Post Covid, a Isernia si sperimenta la terapia riabilitativa “Gae”

Sarà presentato giovedì 8 aprile, presso la Gea Medica a Isernia, il nuovo sistema per la cura dei pazienti nella riabilitazione post Covid denominato “Gae” ovvero, grande autoemotrasfusione con ossigeno-ozono terapia.
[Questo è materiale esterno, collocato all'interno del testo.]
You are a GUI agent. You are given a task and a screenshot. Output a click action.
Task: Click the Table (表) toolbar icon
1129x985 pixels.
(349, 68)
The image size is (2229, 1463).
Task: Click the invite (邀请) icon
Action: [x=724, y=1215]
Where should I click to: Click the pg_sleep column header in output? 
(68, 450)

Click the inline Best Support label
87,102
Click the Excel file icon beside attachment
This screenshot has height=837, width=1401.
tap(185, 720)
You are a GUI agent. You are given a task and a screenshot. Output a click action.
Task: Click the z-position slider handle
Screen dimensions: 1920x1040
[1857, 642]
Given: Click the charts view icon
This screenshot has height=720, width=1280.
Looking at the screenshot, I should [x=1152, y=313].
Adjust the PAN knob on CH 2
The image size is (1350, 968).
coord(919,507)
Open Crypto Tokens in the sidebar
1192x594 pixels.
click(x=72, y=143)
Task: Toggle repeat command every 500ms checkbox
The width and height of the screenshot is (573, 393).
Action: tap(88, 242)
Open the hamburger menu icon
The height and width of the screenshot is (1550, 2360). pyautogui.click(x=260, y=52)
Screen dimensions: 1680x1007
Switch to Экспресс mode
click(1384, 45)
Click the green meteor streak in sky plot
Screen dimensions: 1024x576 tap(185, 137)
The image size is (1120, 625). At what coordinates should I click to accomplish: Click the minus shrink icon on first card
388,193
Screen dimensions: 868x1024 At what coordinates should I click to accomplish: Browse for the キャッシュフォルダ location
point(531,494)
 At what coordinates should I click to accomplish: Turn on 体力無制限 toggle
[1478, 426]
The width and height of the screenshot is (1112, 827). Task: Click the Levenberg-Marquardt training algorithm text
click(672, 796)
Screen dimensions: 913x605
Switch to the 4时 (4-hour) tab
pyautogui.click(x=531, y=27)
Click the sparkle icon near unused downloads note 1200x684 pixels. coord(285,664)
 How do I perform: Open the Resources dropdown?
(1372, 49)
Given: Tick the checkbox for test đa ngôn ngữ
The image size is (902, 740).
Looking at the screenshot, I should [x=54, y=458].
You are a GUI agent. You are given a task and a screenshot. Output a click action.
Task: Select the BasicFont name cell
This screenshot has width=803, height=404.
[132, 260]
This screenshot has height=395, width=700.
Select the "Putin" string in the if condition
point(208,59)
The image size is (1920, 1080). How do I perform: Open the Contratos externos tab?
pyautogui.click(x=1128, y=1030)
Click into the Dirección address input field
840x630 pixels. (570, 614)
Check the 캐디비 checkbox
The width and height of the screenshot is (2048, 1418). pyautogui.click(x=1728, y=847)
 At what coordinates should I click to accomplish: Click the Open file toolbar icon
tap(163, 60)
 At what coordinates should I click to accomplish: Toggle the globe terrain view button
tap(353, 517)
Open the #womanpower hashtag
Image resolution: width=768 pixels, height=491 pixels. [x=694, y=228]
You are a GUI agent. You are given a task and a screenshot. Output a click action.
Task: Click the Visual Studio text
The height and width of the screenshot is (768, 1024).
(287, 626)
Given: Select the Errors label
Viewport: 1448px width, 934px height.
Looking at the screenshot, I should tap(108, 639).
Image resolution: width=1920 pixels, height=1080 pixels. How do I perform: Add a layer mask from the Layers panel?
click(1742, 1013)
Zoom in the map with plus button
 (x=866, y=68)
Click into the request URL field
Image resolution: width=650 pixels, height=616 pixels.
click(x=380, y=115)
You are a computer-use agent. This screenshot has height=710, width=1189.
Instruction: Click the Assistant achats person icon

«È ormai statisticamente rilevato in maniera inequivocabile – affermano dall’istituto di contrada Acqua Sulfurea – che il 30% almeno dei pazienti che sono stati affetti da SARS Covid 19 presentino a distanza una serie di sintomi in particolare astenia (80% dei pazienti), dispnea e dolori muscolari, che persistono anche a distanza di diversi mesi, abbassando di conseguenza la qualità della vita e la performance dei soggetti coinvolti. Molte pubblicazioni italiane ed internazionali hanno dimostrato l’utilità dell’ossigeno-ozono terapia sia in fase acuta che nel post-Covid. Tali evidenze ne hanno spinto l’utilizzo in diversi centri anche in Italia. Nel nostro centro riabilitativo abbiamo quindi voluto integrare al programma riabilitativo tradizionale individuale del paziente post- Covid l’utilizzo di Gae (grande autoemotrasfusione con
ossigeno-ozono terapia) in sinergia all’utilizzo di integratori mirati. Tutto questo ha naturalmente lo scopo di favorire e soprattutto velocizzare il processo riabilitativo. La riduzione dei tempi di recupero è un tema assolutamente di attualità sia per il rapido ritorno all’attività lavorativa sia in relazione alla necessità di ampliare i numeri dell’offerta sanitaria in tempi di carenza assoluta di risorse stante la vasta platea di pazienti colpiti da questa malattia». Ma in cosa consiste la GAE?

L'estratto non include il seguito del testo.